Malware della settimana

In Italia, il panorama delle minacce informatiche è stato recentemente caratterizzato dalla presenza di 7 famiglie di malware, con diverse campagne di rilievo emerse questa settimana. Si è notata l’attività di Irata in 3 campagne sul tema “Banking”, dove SMS con link a download di APK malevoli hanno cercato di compromettere dispositivi Android.

Nel caso di “Remcos”, sono state osservate 3 campagne sui temi “Delivery”, “Pagamenti” e “Banking”, diffondendo il malware tramite email con allegati PDF che indirizzavano a file TAR con un eseguibile e documenti DOCX.

“AgentTesla” si è distinto in 2 campagne sui temi “Pagamenti” e “Contratti”, trasmesse attraverso email con allegati LZH e PDF che portavano a JavaScript dannosi, segnalando per la prima volta l’uso di AMSIReaper come strumento di evasione nelle campagne italiane.

“Pikabot” è stato coinvolto in 1 campagna sul tema “Resend”, utilizzando email con allegati ZIP contenenti JavaScript maligno. Allo stesso tempo, 1 campagna di smishing che mirava a installare “SpyNote” su dispositivi Android italiani è stata fermata, evidenziando il tema “Banking”.

“Guloader” ha fatto la sua comparsa in 1 campagna sul tema “Legale”, utilizzando email con link a file ZIP che nascondevano script VBS pericolosi.

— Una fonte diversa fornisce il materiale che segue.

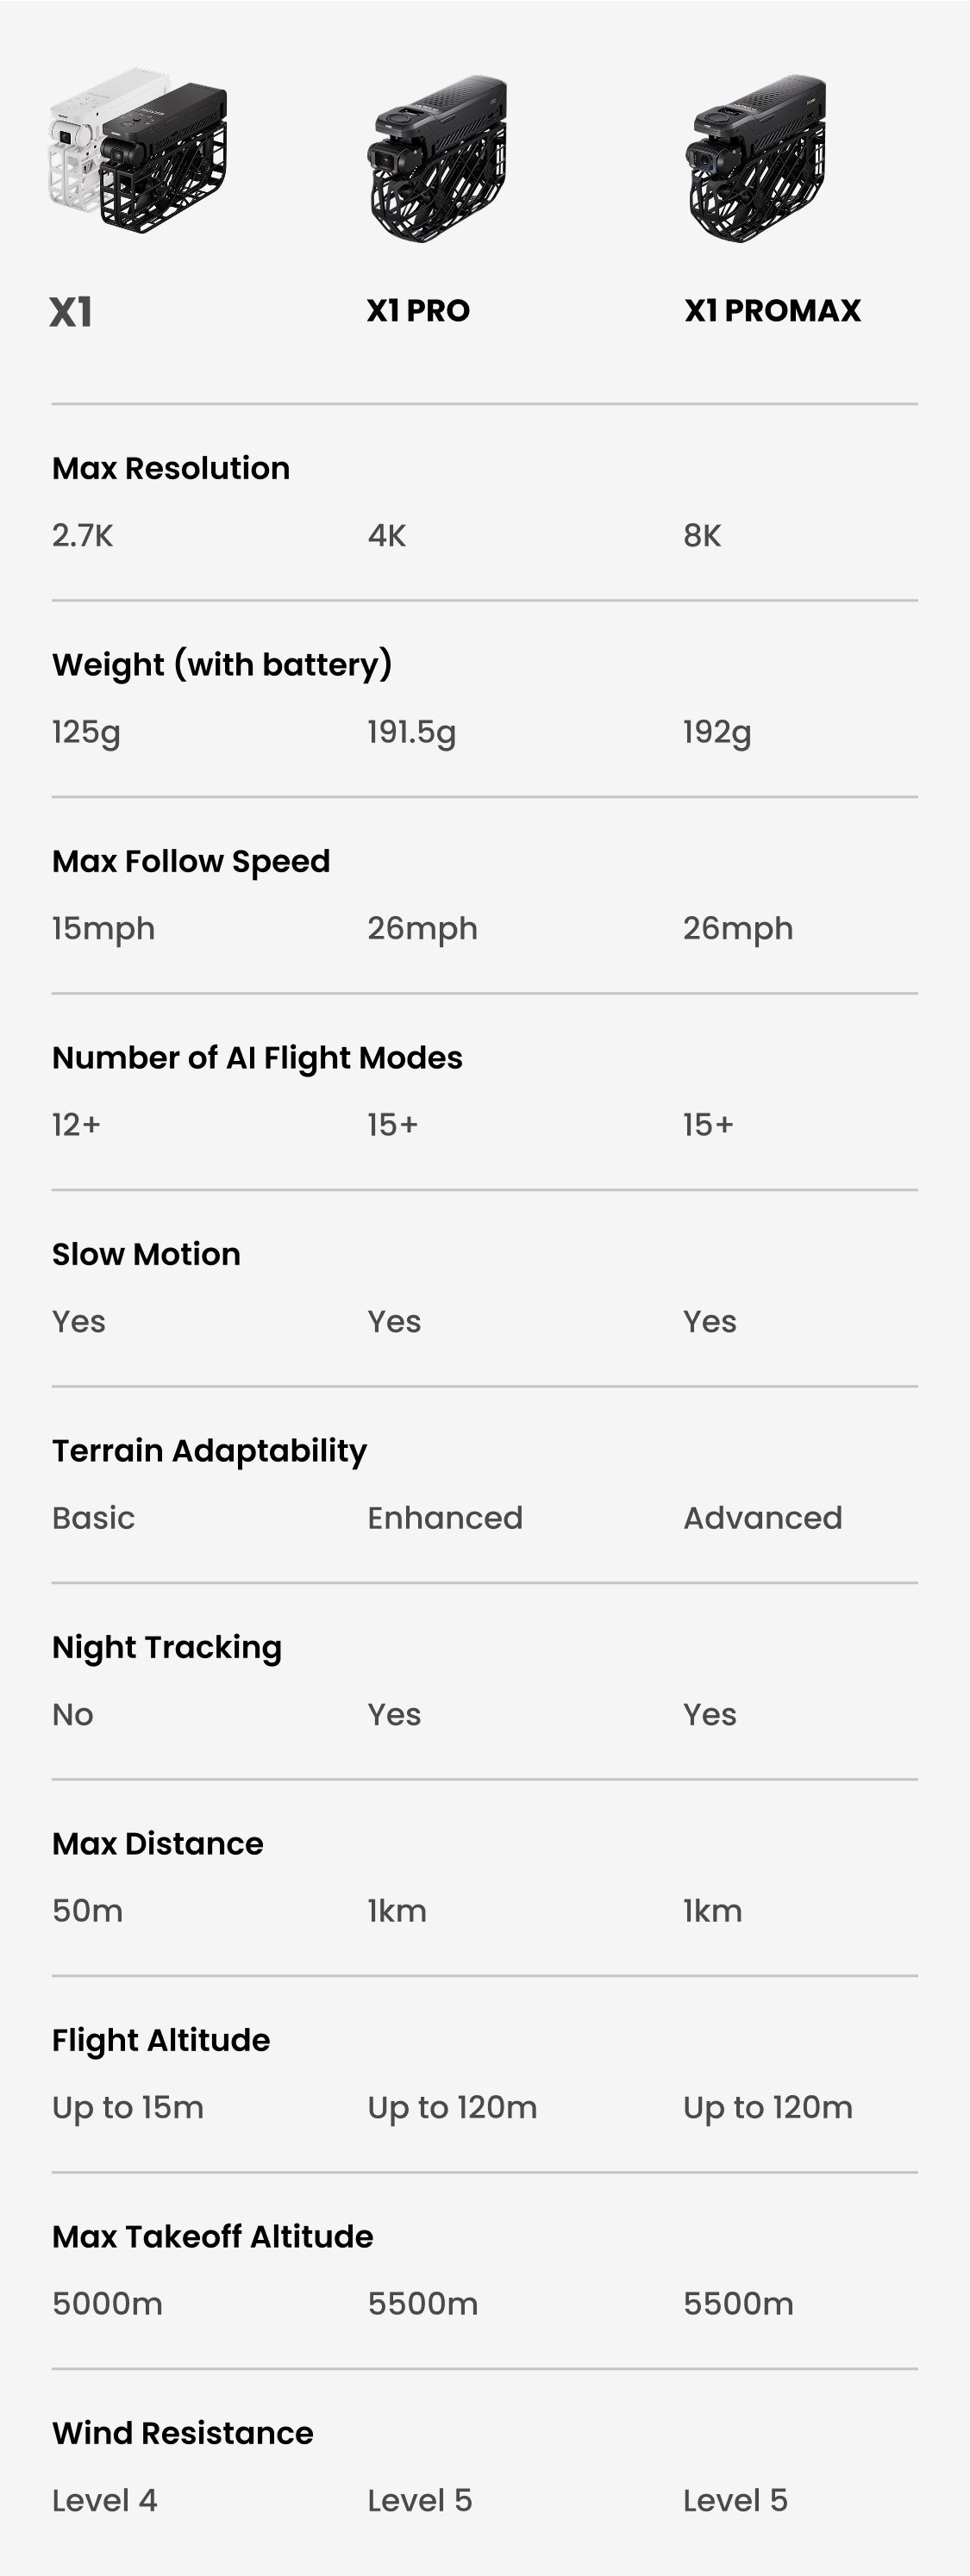Click the Terrain Adaptability heading

pyautogui.click(x=210, y=1451)
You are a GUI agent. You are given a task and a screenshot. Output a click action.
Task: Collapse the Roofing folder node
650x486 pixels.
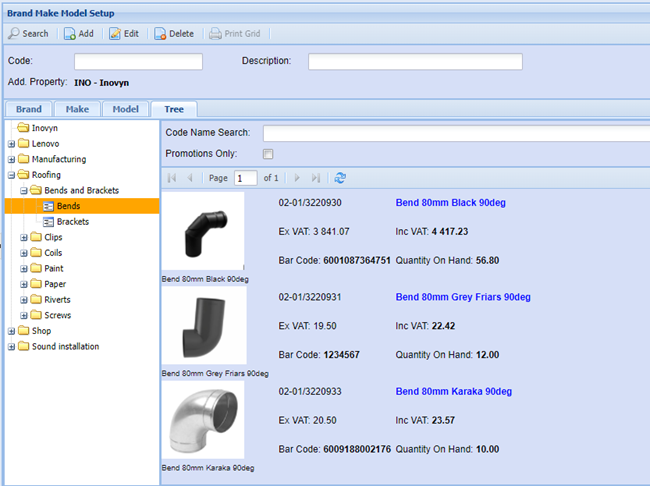pyautogui.click(x=11, y=175)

Infine, “Wikiloader” è stato identificato in 1 campagna generica riguardante “Documenti”, diffusa tramite email con allegati PDF contenenti link per il download di file ZIP dannosi. Questa varietà di campagne sottolinea la complessità e la diversità delle minacce informatiche nel contesto italiano.

Phishing della settimana

Questa settimana, 9 brand sono stati al centro di campagne di phishing e smishing, mirate prevalentemente al settore bancario italiano.

Formati e Canali di Diffusione

Questa settimana sono stati utilizzati 9 tipi di file nelle campagne di malware, in diminuzione rispetto ai 10 della settimana precedente. Tra questi formati, APK ha guidato con quattro campagne, seguito da JS con tre, PDF con tre e ZIP con due. Altri formati come EXE, LZH, VBS, PS1 e DOCX sono stati impiegati in una campagna ciascuno.

Per quanto riguarda i metodi di distribuzione, le email hanno dominato come mezzo principale, essendo state usate in 14 campagne, mentre gli SMS hanno veicolato le restanti nove campagne.